ENTRIES PROVIDED START

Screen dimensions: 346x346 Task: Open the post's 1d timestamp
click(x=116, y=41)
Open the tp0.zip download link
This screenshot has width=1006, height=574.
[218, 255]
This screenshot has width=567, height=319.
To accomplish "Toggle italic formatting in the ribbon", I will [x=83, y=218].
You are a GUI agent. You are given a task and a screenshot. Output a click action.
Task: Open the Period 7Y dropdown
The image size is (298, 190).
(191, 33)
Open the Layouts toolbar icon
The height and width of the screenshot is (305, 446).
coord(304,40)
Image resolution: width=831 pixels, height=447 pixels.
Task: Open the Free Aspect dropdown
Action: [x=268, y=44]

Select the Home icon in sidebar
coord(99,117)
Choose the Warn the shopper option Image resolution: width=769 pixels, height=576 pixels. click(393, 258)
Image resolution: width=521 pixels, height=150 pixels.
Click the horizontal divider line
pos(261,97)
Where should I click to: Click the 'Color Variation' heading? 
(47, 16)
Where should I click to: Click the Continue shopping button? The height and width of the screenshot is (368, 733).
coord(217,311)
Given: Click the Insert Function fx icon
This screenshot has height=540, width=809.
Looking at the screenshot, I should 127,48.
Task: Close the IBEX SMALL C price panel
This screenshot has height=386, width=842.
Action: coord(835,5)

ENTRIES PROVIDED END
ENTRIES PROVIDED START

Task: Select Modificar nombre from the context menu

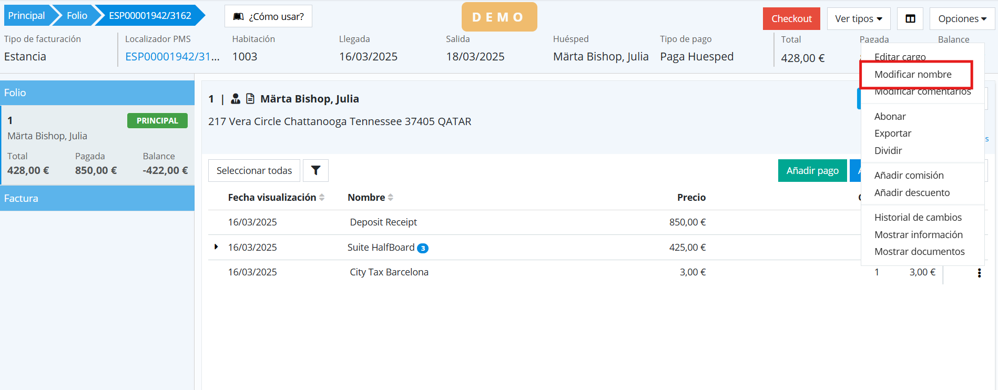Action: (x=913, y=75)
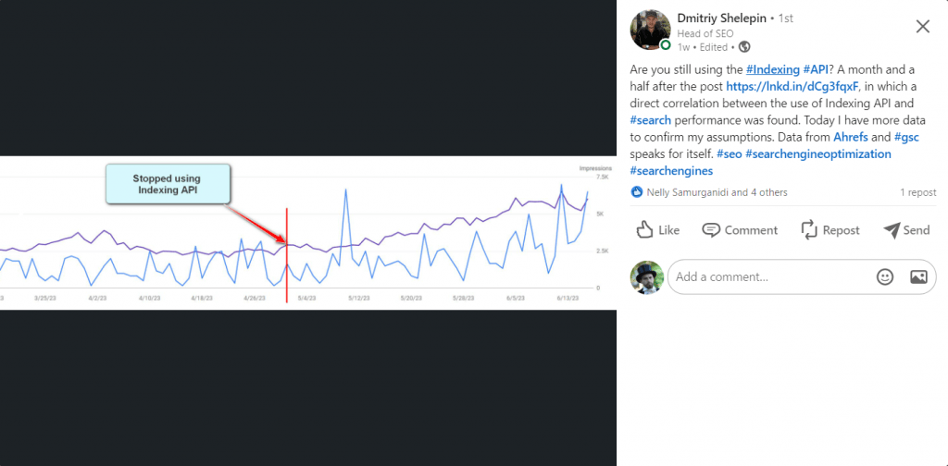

ENTRIES PROVIDED END

[YOUR OBJECTIVE]
Above are the entries. Copy exactly the part that opens with the line containing "Image resolution: width=521" and closes with the line containing "Given: Click the Insert Function fx icon", and no more.

[RESPONSE TO THE EXERCISE]
Image resolution: width=521 pixels, height=150 pixels.
Click the horizontal divider line
pos(261,97)
Where should I click to: Click the 'Color Variation' heading? 
(47, 16)
Where should I click to: Click the Continue shopping button? The height and width of the screenshot is (368, 733).
coord(217,311)
Given: Click the Insert Function fx icon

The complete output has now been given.